Informing all of these aspects of Wicca are the underlying principles themselves, the National Geographic touches on these in its documentary. Most fundamental of the religion’s tenets is the famous maxim known as the Wiccan Rede, which states, Eight words the Wiccan Rede fulfill: / An it harm none, do as ye will (an is an archaism meaning “if”, and rede is a Middle English word meaning “advice” or “counsel”, hence “well-read”). This couplet, the most famous form of the Rede, was first recorded in a speech by Doreen Valiente in 1964. For modern-day Wiccans, Valiente’s couplet simply teaches that we should be able to do whatever we want as long as we do not hurt others and we show them respect. (A similar doctrine is taught by the Universal Life Church Monastery with slight variations, the general meaning of which is to do that which is right, so long as it does not infringe on the rights of others and it respects the law.)

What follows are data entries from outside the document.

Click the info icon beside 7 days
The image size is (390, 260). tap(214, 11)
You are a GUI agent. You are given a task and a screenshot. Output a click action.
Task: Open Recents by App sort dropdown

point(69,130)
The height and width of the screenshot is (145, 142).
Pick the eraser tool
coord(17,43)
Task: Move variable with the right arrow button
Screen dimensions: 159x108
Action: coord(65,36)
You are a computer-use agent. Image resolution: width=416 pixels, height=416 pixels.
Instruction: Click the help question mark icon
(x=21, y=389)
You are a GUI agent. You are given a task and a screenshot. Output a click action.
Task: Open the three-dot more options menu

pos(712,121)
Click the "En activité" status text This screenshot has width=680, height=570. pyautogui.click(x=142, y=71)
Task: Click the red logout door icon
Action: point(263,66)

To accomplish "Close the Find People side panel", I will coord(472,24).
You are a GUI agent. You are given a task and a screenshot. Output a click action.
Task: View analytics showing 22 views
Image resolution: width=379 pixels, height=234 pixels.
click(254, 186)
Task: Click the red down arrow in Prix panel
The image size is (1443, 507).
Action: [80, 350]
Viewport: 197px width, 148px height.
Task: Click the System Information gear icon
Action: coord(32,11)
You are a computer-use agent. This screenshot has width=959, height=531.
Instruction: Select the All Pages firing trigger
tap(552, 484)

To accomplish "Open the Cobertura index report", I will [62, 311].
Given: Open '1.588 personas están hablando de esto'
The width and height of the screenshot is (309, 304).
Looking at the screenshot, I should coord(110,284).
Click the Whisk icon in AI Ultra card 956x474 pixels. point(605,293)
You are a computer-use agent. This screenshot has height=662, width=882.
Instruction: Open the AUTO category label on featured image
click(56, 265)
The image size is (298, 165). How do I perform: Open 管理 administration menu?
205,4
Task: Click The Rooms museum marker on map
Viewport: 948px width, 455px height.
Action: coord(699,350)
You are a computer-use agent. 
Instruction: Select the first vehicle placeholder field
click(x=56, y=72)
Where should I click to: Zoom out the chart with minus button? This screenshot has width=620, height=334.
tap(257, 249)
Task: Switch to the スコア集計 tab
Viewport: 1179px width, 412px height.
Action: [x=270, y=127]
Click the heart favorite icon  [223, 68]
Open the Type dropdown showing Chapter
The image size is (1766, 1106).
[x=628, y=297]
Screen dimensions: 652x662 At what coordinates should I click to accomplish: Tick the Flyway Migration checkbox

Another basic principle of Wicca is reverence for the goddess, or the life-giving Mother Earth as found in nature, although many Wiccans also recognize a complementary god-and-goddess binary aspect to the divine. Some people are uncomfortable with this latter idea, however, since they believe it simply reinforces the unfair, harmful, and stereotypical gender binary of the aggressive male and the submissive female, which itself is a product of patriarchy, an institution Wiccans have generally eschewed. These individuals have their own unique, non-sexist way of worshipping the divine. This approach actually works well within Wicca, which has been committed to honoring women with positions of authority, leadership, and respect through coursework and training to become high priestess or master of Wicca.
The essence of Wicca teachings might be distilled into the following: a respect for life and the power of nature inspired largely by traditional pagan customs and principles as well as the sensibilities of modern-day movements like environmentalism and feminism. Of course, there are probably other ways of describing or defining the basic values of this faith tradition.
As they gain more positive exposure in the media, modern-day pagans, including Wiccans, are gradually earning the trust and respect of their neighbors. It will take some time to convince cynics that Wiccans do not slaughter goats or eat babies in satanic blood-rites—especially since they do not believe in either Satan or blood sacrifice—but with a patient commitment to educating people with a positive attitude, Wiccans and their allies will hopefully show that in many ways they are just like everyone else. Well-balanced coverage by influential organizations such as the National Geographic Society will go a long way in achieving this goal, as will greater integration in online social networks, which are ideal tools for familiarizing people with traditionally misunderstood groups. Like other religions, Wicca has something important to teach us—in this case, about our place in and relationship with the natural world—thus, the Universal Life Church Monastery welcomes followers of earth-based religions into its community of ministers, priests, pastors, and other clergy members ordained online.